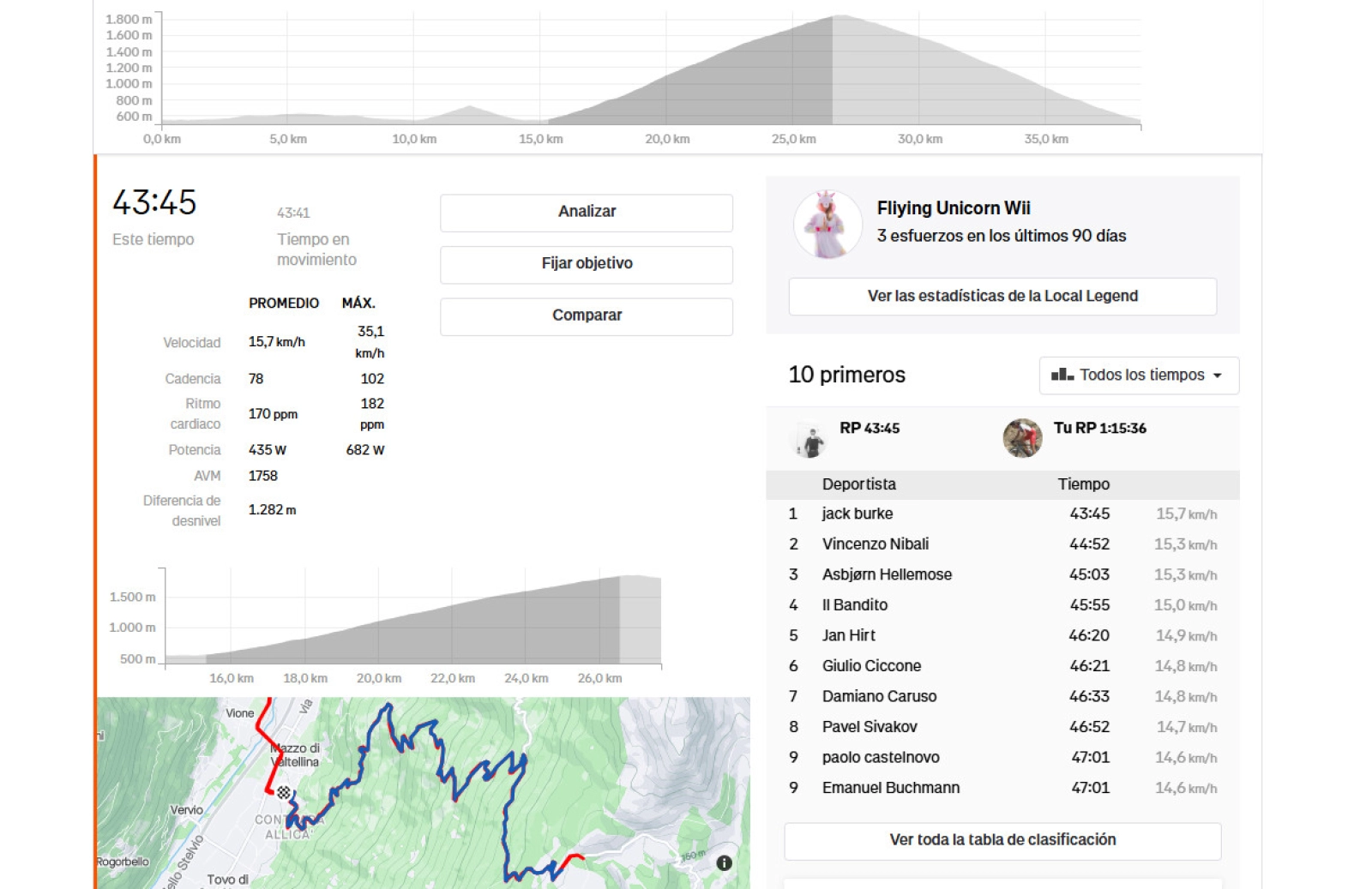Click the map attribution info icon
The width and height of the screenshot is (1372, 889).
click(725, 862)
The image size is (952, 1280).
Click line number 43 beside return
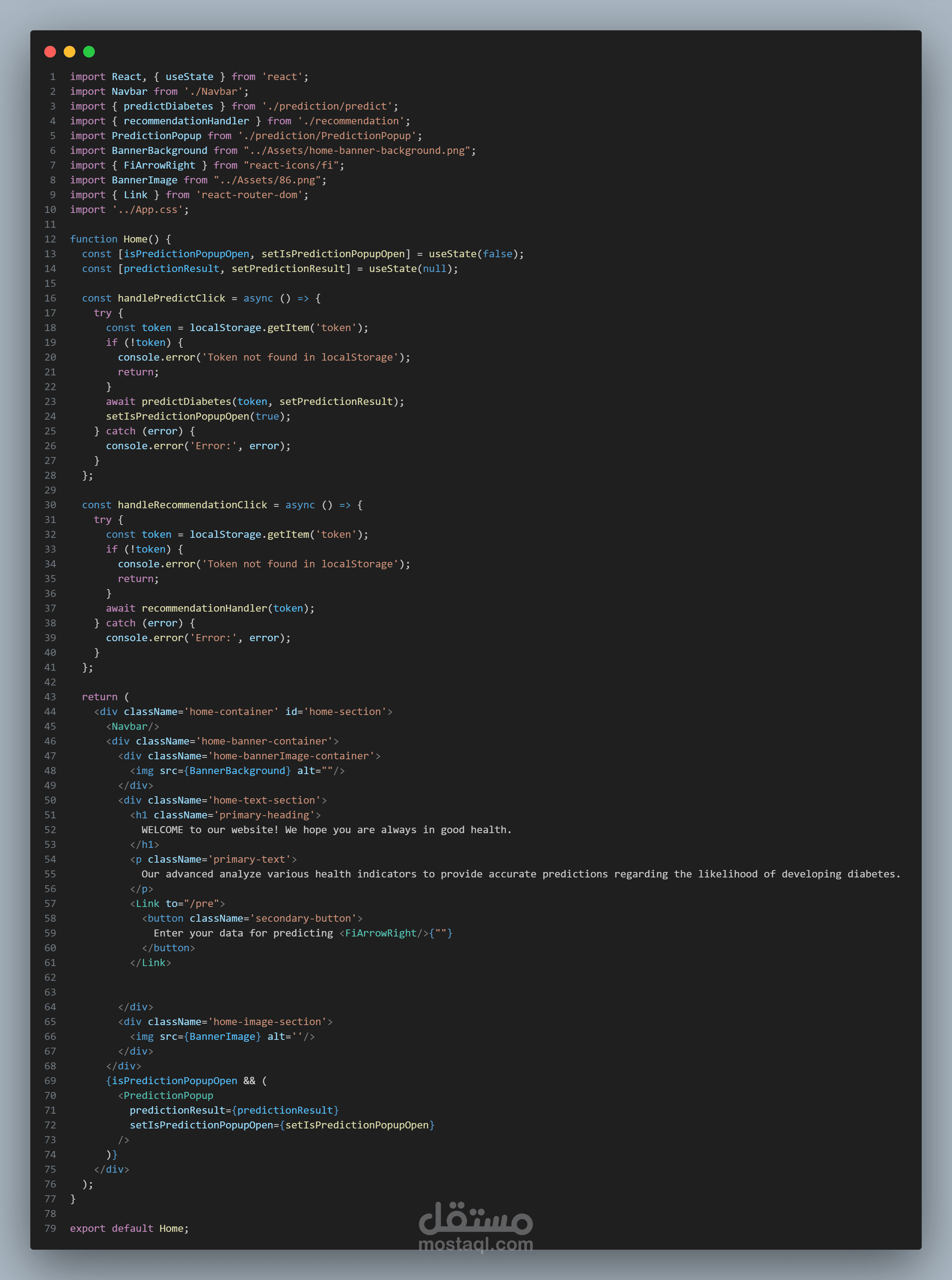tap(50, 697)
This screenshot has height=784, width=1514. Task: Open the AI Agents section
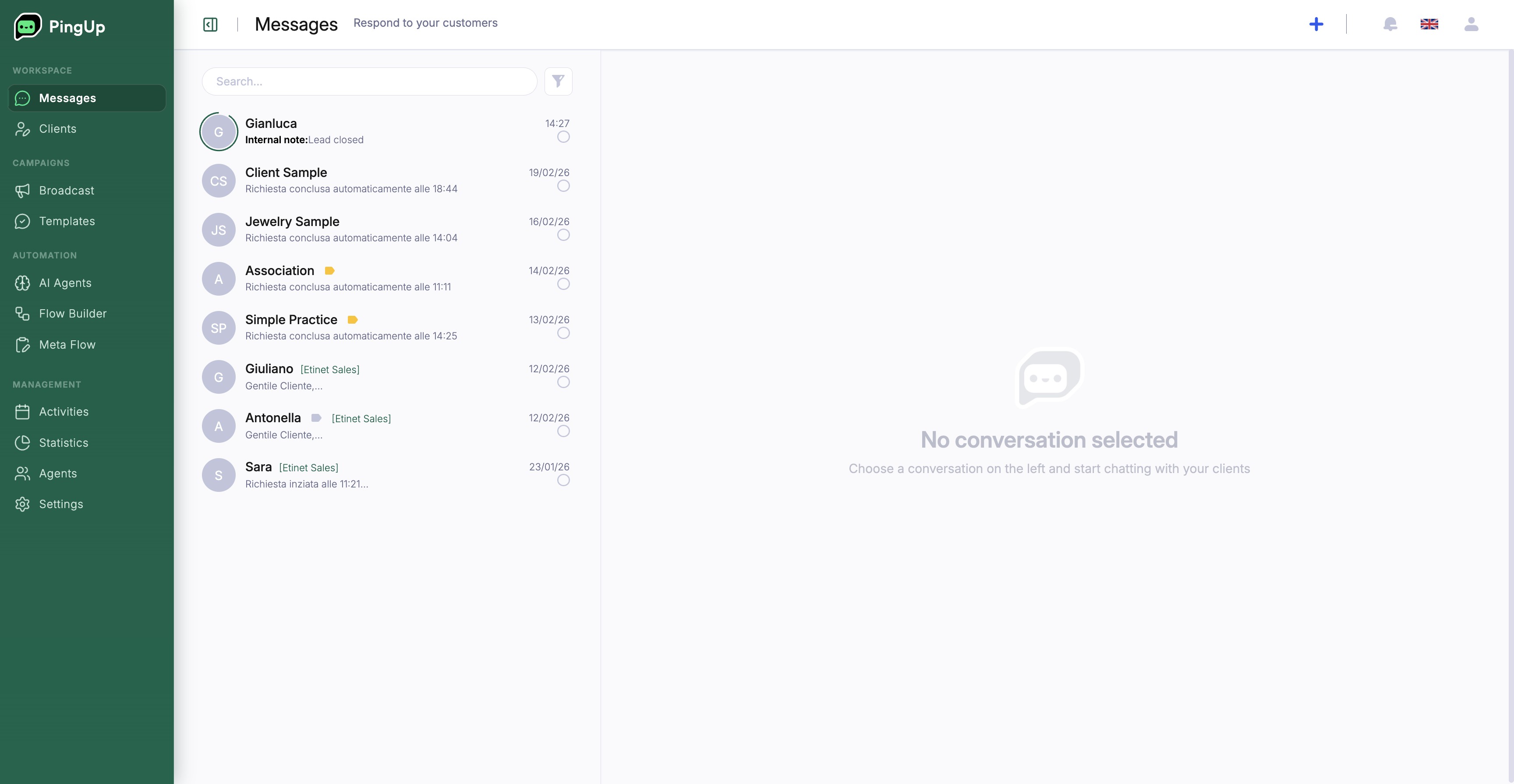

**Problem description**
Exactly the lines from the one containing "Click line number 43 beside return" to the end of the records above, both end lines included, are to be printed, and no pictures with them.

**Exercise response**
Click line number 43 beside return
tap(50, 697)
This screenshot has height=784, width=1514. Task: Open the AI Agents section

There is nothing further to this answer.